- **元の文章**:
^^^^^^^^^^^^^^^^

鼻の調子が悪いとのことで、お母さんに連れられて中学生のお子さんがお見えになりました。鼻の粘膜の状態はいかにも通年性のアレルギーがあるという方でした。鼻の中をよーく覗いていると右鼻腔の中の奥の方に白い塊がみえます。吸引管で突いてみると歯のような硬さです。腫瘍性のものは考えにくく、また、異物の可能性もありますが、表面が歯のエナメルのように見えます。

お母さんのご了解を頂き、鼻の写真と鼻腔内の内視鏡の検査をさせていただきました。 やはり逆性歯でした。めったに見ないものですが、私は過去に2人見ていたような記憶があります。勤務医時代と、開業してから間もなくだと思います。

逆性歯についての文献的な考察をおこないます。

逆性歯の形態としてはすべての歯の形をとる可能性があるようですが、犬歯型が一番多いようです。今回の患者さんも犬歯型でした。逆性歯の患側はわずかに左側が多いとされていますが、この患者さんでは右側でした。

^^^^^^^^^^^^^^^^

- **確認するデータ**:
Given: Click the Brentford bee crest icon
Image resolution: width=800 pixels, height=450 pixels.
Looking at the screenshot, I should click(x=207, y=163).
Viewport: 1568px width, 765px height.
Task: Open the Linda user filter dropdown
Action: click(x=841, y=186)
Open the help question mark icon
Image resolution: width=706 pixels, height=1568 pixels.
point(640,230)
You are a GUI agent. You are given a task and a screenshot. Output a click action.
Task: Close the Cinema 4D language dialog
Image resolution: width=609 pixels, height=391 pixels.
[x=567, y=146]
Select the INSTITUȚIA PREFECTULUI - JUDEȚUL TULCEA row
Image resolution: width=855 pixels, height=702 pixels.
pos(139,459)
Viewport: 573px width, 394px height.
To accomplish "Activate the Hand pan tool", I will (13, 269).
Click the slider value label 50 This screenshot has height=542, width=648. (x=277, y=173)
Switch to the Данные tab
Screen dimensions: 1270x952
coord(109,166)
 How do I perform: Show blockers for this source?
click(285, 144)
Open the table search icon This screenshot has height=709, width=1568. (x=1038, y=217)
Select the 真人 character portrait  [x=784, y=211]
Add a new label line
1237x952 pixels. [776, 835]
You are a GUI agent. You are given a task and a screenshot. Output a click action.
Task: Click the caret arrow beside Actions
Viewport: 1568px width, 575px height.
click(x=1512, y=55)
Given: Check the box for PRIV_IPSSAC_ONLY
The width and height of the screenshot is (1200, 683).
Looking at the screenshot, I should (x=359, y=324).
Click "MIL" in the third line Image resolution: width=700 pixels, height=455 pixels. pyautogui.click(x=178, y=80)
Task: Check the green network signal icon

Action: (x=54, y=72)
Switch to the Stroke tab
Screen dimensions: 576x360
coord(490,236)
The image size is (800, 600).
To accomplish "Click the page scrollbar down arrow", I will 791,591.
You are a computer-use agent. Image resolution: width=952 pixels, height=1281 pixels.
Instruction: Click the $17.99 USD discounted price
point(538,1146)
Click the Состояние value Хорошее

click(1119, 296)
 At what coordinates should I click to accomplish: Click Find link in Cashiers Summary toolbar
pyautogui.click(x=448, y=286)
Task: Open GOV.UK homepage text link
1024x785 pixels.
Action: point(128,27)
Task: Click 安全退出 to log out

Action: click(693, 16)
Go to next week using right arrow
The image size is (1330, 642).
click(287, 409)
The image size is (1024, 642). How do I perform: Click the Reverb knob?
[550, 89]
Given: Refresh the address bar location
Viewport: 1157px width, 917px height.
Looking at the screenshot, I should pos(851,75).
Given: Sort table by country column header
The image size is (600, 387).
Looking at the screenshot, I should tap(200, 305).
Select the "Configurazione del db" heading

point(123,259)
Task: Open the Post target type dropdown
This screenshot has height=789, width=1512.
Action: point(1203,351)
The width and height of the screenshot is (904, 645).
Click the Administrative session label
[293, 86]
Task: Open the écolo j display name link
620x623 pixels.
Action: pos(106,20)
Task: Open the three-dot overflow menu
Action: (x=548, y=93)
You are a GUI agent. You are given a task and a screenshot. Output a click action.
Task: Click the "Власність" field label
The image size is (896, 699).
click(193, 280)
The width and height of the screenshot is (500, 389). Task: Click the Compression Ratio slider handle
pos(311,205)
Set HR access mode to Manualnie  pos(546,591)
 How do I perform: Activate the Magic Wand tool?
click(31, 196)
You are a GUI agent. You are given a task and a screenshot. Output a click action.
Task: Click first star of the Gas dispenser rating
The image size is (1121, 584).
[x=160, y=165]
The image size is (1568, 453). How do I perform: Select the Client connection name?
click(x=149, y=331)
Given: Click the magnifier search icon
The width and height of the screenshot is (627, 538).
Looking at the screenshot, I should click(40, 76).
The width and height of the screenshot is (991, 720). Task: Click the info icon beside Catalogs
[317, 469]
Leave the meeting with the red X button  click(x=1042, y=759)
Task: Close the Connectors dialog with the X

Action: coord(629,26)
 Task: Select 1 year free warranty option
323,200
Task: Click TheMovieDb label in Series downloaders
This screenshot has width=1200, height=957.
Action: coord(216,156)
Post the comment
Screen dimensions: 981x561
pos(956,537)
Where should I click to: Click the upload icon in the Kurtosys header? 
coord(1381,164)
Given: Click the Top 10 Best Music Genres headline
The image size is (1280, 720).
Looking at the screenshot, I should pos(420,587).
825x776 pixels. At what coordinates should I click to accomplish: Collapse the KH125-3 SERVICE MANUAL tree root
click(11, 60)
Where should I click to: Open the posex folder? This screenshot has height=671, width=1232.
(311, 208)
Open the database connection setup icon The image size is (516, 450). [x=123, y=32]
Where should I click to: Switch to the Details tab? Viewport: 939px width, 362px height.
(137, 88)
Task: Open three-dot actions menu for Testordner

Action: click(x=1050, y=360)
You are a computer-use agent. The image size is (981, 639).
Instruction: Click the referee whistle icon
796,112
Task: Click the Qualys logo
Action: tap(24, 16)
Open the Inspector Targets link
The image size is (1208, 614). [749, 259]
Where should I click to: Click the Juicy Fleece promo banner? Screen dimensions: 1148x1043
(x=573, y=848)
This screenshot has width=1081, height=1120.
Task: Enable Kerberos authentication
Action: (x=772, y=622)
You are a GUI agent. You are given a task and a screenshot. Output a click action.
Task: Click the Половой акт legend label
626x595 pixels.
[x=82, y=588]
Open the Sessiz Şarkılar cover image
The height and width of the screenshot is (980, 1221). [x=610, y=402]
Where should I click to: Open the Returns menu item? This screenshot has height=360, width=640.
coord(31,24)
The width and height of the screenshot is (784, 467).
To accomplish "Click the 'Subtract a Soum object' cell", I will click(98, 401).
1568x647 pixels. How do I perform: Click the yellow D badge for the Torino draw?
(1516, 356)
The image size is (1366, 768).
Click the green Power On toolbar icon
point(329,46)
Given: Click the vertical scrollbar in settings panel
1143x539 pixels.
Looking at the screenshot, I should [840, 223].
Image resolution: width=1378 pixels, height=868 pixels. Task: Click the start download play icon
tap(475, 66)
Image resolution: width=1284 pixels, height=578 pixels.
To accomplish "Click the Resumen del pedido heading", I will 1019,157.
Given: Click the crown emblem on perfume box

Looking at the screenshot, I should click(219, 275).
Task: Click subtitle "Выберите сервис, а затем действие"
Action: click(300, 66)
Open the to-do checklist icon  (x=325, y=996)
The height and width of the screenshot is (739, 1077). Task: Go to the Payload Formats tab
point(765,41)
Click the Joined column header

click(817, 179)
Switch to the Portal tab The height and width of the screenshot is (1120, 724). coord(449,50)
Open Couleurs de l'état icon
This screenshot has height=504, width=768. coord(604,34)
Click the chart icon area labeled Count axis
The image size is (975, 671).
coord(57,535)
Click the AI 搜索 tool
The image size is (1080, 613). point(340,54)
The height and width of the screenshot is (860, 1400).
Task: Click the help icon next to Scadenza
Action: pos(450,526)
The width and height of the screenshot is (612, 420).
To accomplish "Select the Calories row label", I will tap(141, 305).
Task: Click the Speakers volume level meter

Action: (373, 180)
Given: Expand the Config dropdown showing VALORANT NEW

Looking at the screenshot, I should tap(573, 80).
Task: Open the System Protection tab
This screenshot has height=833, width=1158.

^^^^^^^^^^^^^^^^

- **次の課題**:
(1) 逆性歯の文章で、医師が患者に対して行った診察や検査を、書かれている順にすべて挙げてください。
(2) 逆性歯の文章のうち、「鼻の調子が悪いとのことで、お」という語句を含むところから書き始め、「てから間もなくだと思います。」のところで止めて、一字も変えずに書き写してください。
(3) 逆性歯の文章の続きを、最後の文の後から書き進めてください。

- **この課題の解答**:
(1)
1. 鼻の中を覗く
2. 吸引管で白い塊を突く
3. 鼻の写真を撮る
4. 鼻腔内の内視鏡の検査

(2)
鼻の調子が悪いとのことで、お母さんに連れられて中学生のお子さんがお見えになりました。鼻の粘膜の状態はいかにも通年性のアレルギーがあるという方でした。鼻の中をよーく覗いていると右鼻腔の中の奥の方に白い塊がみえます。吸引管で突いてみると歯のような硬さです。腫瘍性のものは考えにくく、また、異物の可能性もありますが、表面が歯のエナメルのように見えます。

お母さんのご了解を頂き、鼻の写真と鼻腔内の内視鏡の検査をさせていただきました。 やはり逆性歯でした。めったに見ないものですが、私は過去に2人見ていたような記憶があります。勤務医時代と、開業してから間もなくだと思います。

(3)
臨床症状としては、鼻閉、鼻出血、鼻汁、頬部痛、頬部違和感などがあるとされていますが、無症状の症例が比較的多いとされています。今回の症例はたまたま、アレルギー性鼻炎の症状が強く出て来院されて発見されました。

治療についてですが、無症状の場合は経過観察でもよいとは思いますが、この症例ではある程度の大きさになっており、今後の注意としては、逆性歯を核として、鼻石を生じることもあるという事です。また長い間放置していると、歯の表面が腐食等により形態が変化して、悪性腫瘍との鑑別が必要になってきます。

その様なことを踏まえて、今回の患者さんには、夏休みに摘出術を受けるようには勧めました。

逆性歯の場合はあまり歯根はしっかりしていませんので、鉗子等でうまく抜去できるのではないかと思います。